# Villa vs Full Villa w/lockout



## csalter2 (Jul 10, 2009)

Hello All,

I would like to know what is the difference between Full Villa and Full Villa w/lockout. Aren't they the same?

When I want to exchange it gives me me four choices:

Full Villa
Full Villa w/lockout 
Master Suite
Guest Suite

I own a two bedroom at Ko Olina and it's a lockoff unit, so why is it that a full villa (which would be two bedrooms) have to be distinguished from a full villa w/ lockout?

Whenever I stay there I always click full villa and I get the full villa with the lockout.

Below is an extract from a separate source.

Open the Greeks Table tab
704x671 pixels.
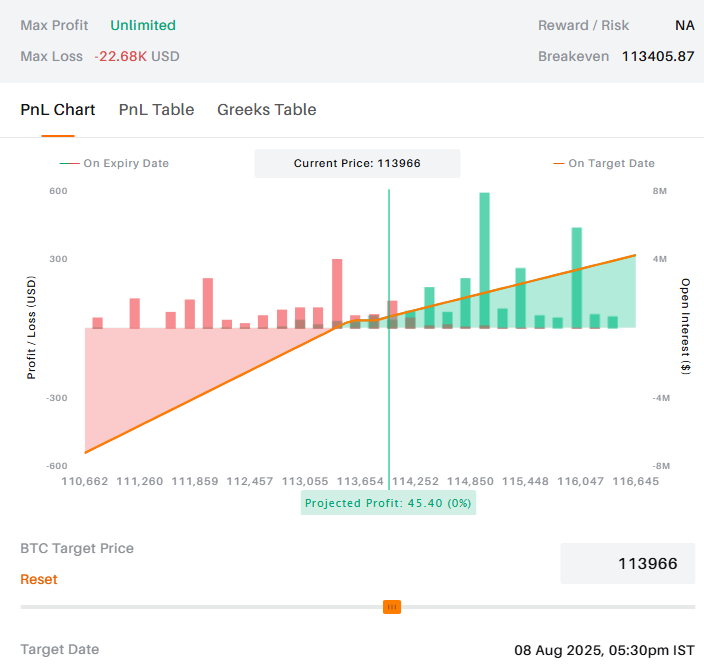pyautogui.click(x=266, y=110)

I am confused.


----------



## Bill4728 (Jul 10, 2009)

Many resorts have 2 kinds of 2 bd units, ones with and ones without lock-offs.  Some people perfer if the're staying in a 2 bd to have one which has a seperate entrance ( the lock-offs) and if you had young kids you might want the second bedroom not to have a seperate entrance.


----------



## csalter2 (Jul 10, 2009)

*I understand*



Bill4728 said:


> Many resorts have 2 kinds of 2 bd units, ones with and ones without lock-offs.  Some people perfer if the're staying in a 2 bd to have one which has a seperate entrance ( the lock-offs) and if you had young kids you might want the second bedroom not to have a seperate entrance.



I guess I knew the difference, but since I bought a lockoff unit I thought that I did not have an option. I just thought I would always have a lockoff and that was the way it was. I guess I must be more careful in my selection since there is a difference.


----------



## JimIg23 (Jul 10, 2009)

If your are trying to trade into a resort and the resort has both Full Villa and Full Villa w/lockout (like Harbour lake), if you can ask for either or have an on-going search for both, you may not want to limit yourself to one.  We have toddlers.  Last year that second door was a bit of an issue the first day because it was new to them and they liked opening everything, but we put the top lock on it and after a few hours, they lost interest in trying to open it....


----------



## dioxide45 (Jul 10, 2009)

Some resorts have dedicated two bedrooms and two bedroom lock out units. For us a dedicated two bedroom most of the time is fine but we usually end up being in a two full villa with lock off. Sometimes the sleeping configuration is different in the second bedroom for a full villa with lock off vs just a full villa. So take that in to consideration when booking.


----------



## pwrshift (Jul 10, 2009)

As an example, Manor Club has two sections ... the original non-lockoff section (MMC) and the newer 3-building lockoff section across the street called 'Sequel - MSE).  While MSE suites are very slightly smaller than MMC, they actually have more sleeping room as the guest bdrm (studio) in MSE has a king bed and double sofabed while MMC 2nd bdrm has just a king bed and a window seat...I think Marriott rates MSE as sleeping 8 while MMC is rated for 6 people.  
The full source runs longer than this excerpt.